By Zoey Trap
Pilates can be fun, powerful and helpful in healing. And sometimes, it can bring out a student’s inner critic. “I can’t do this”, “I’ll never get it” and “I know that was wrong” are just some of the phrases that are likely running through your students head when they are trying a movement for the first time. What’s a teacher to do? Now that we’ve hit 2016, work to keep Pilates fun and focused on the positive.
When working with discouraged or self-critical students, we may be working with someone who is lacking confidence, may be a perfectionist, or just feeling out of their element. This is why it is so important to manage your expectations and help them manage theirs. With beginners, start with the Level I order so they can be successful and build a good foundation. As you add-in exercises, start by selecting what you are confident they can do and will like.
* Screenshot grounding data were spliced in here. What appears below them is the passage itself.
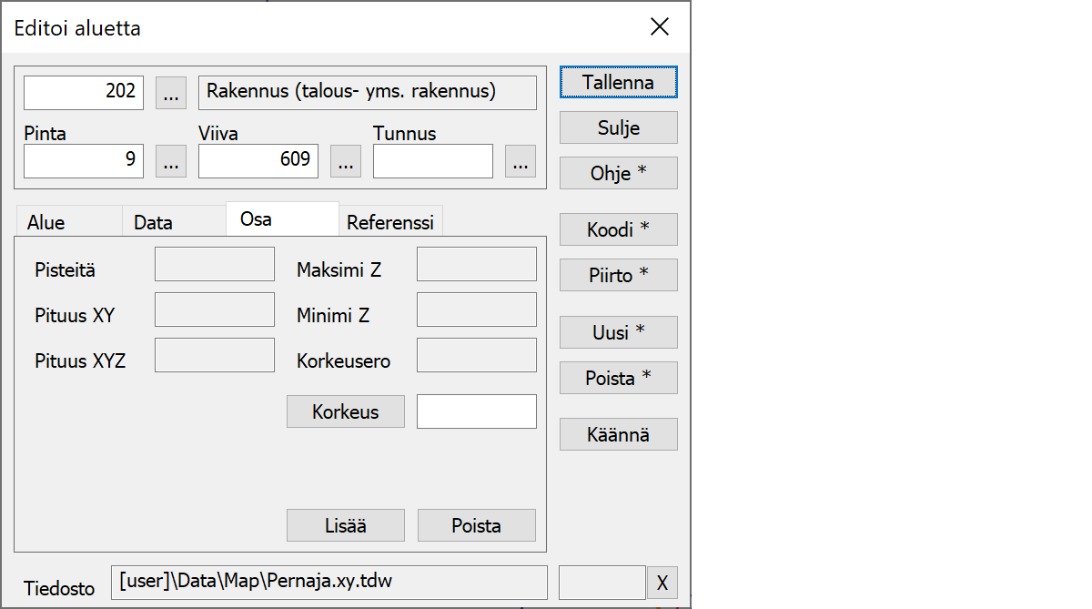Open Viiva browse ellipsis button
Image resolution: width=1092 pixels, height=609 pixels.
click(345, 161)
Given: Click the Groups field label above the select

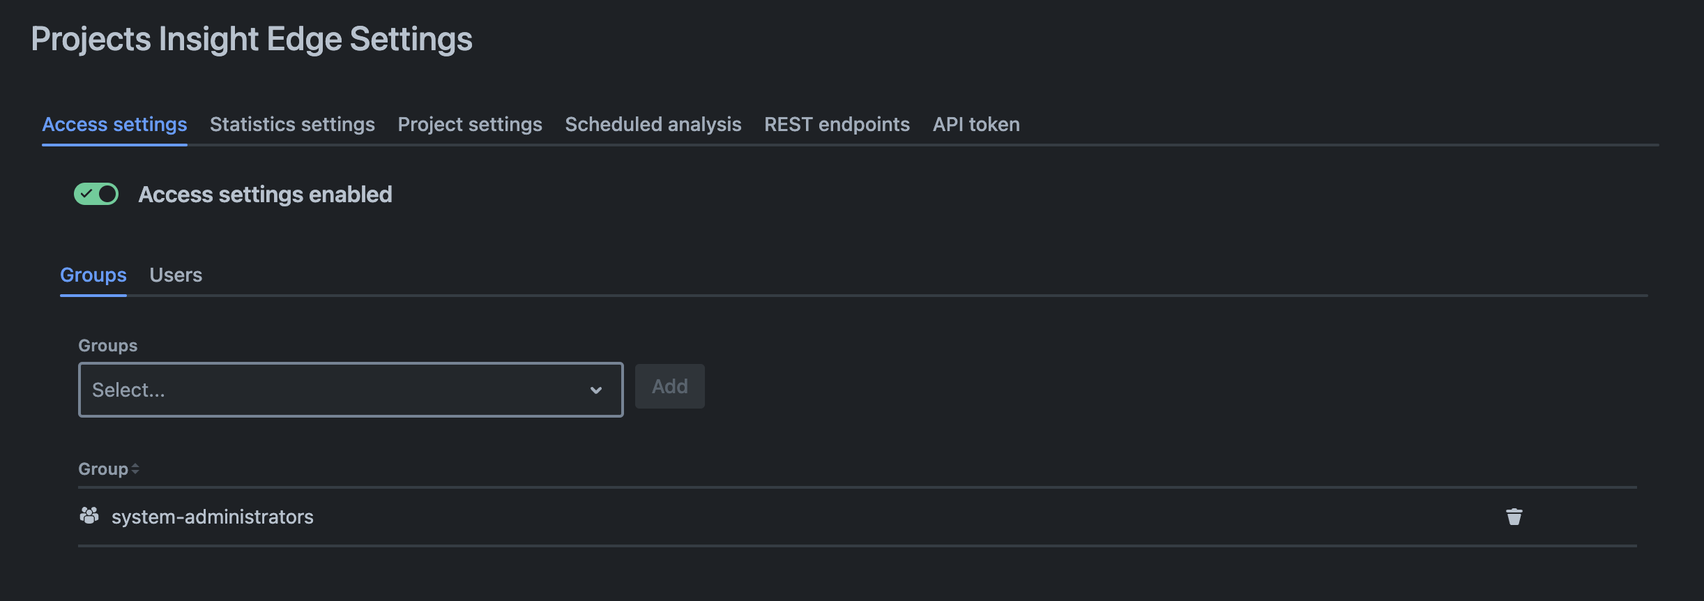Looking at the screenshot, I should pyautogui.click(x=107, y=346).
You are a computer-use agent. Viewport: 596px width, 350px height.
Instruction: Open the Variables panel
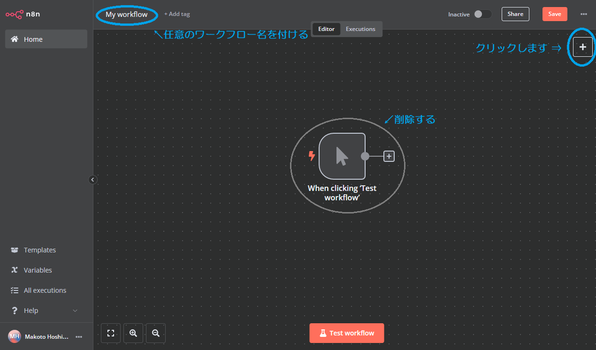coord(38,270)
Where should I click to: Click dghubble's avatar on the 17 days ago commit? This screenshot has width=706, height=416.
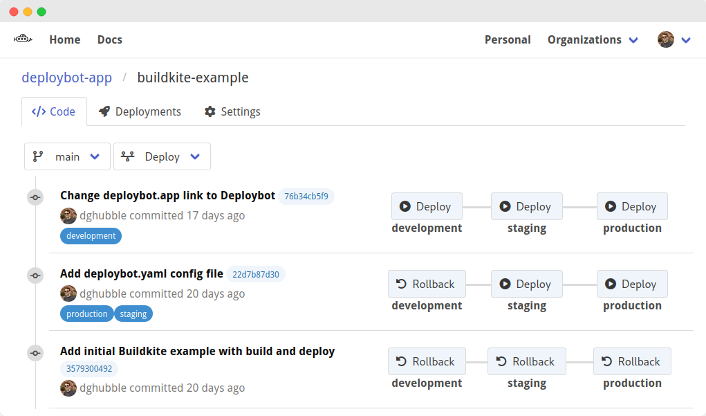(x=68, y=215)
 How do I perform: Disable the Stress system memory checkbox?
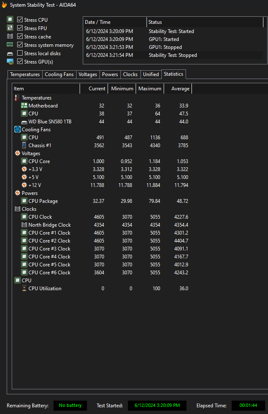[20, 45]
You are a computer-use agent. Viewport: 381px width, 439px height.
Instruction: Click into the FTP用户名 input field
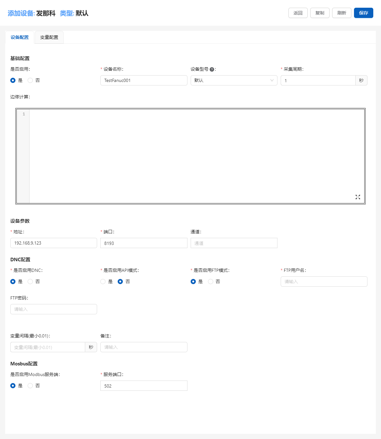coord(324,282)
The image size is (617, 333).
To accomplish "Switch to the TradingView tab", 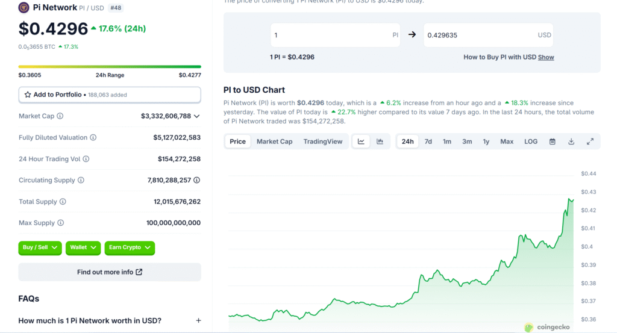I will click(322, 142).
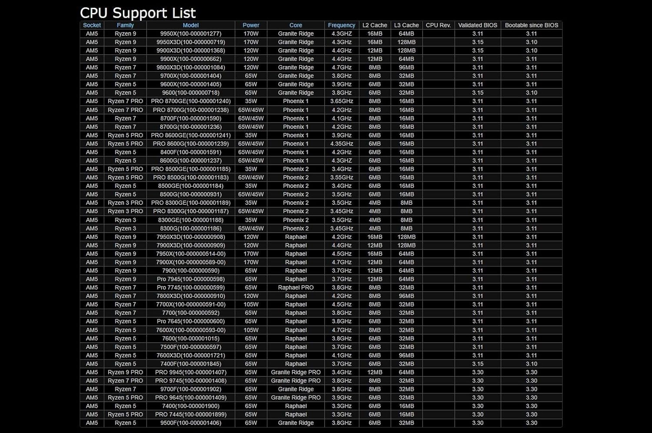Screen dimensions: 652x433
Task: Click the Core column header
Action: point(296,25)
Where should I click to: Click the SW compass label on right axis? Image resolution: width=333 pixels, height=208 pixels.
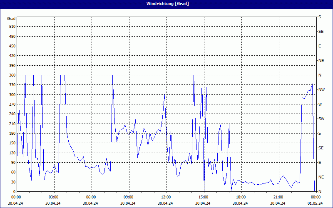point(321,119)
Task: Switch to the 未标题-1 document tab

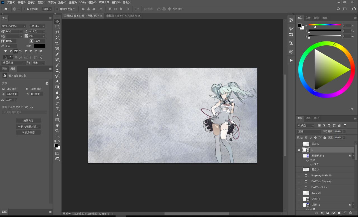Action: point(121,16)
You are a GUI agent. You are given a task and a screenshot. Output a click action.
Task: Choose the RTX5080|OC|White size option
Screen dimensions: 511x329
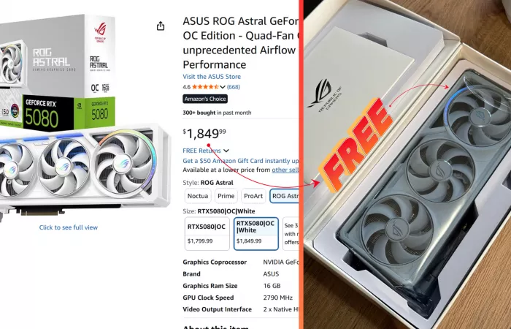[x=256, y=234]
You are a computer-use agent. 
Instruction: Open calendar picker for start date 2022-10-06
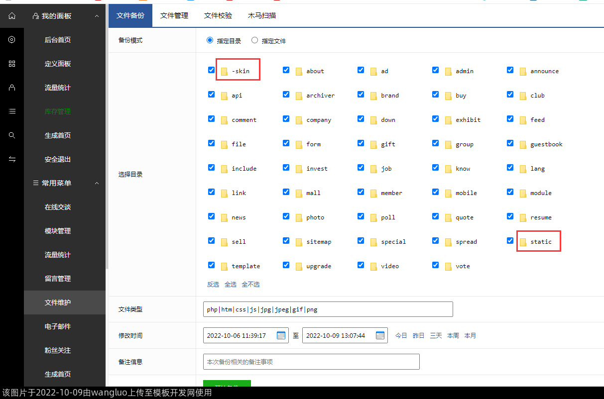(281, 335)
When students say “I can’t,” tell them as Romana did: “Today you can’t, tomorrow you will.”
Remind them that learning Pilates is not a race, but like learning to play an instrument. Only the instrument is your body, and you get better one day at a time. We make all mistakes, stumble over notes, hesitate in our scales, start with easy melodies before getting to complex arpeggios! And because our instrument changes, we must tune it daily.
Some ideas for silencing the inner critic:
Choose a focus for the session or class and stick with it.
Work on one thing all hour so that the concept or skill is ingrained, understood and improved upon.
Don’t sweat the small stuff!
With beginners, work on big picture items like the Powerhouse, centerline and gross movement patterns. As the instructor, you need to remember their stage of learning and keep your student safe and moving.
Be genuine in your compliments.
Saying “good” over and over again is not the best compliment; it’s a checklist and has little meaning. When you reserve the word “good” for something that is good, improved upon or what you want out of the movement, then it has much more meaning.
The first Roll Up, Teaser and Short Spine Massage are reasons to do a little happy dance. Light up and share the excitement! There are mile markers all along the way, not just for exercises, but physical improvements such as better posture, rolling evenly or staying square. But if you don’t look for them, they may go unnoticed, so be sure to always point out improvements and celebrate them.
Watch your students face and body language for signs of frustration.
Students who are frustrated and feel they are not progressing are students who will not stay with Pilates.
Value your students, each and every one.
All bodies are beautiful, and all people are really vulnerable beings on some level. It is essential to appreciate your students. Show them you care by being on time, planning your lessons, remembering details of their practice and life and introducing them to one and another. Don’t assume; tell them “I really appreciate your trust in me as your instructor and I love teaching you.”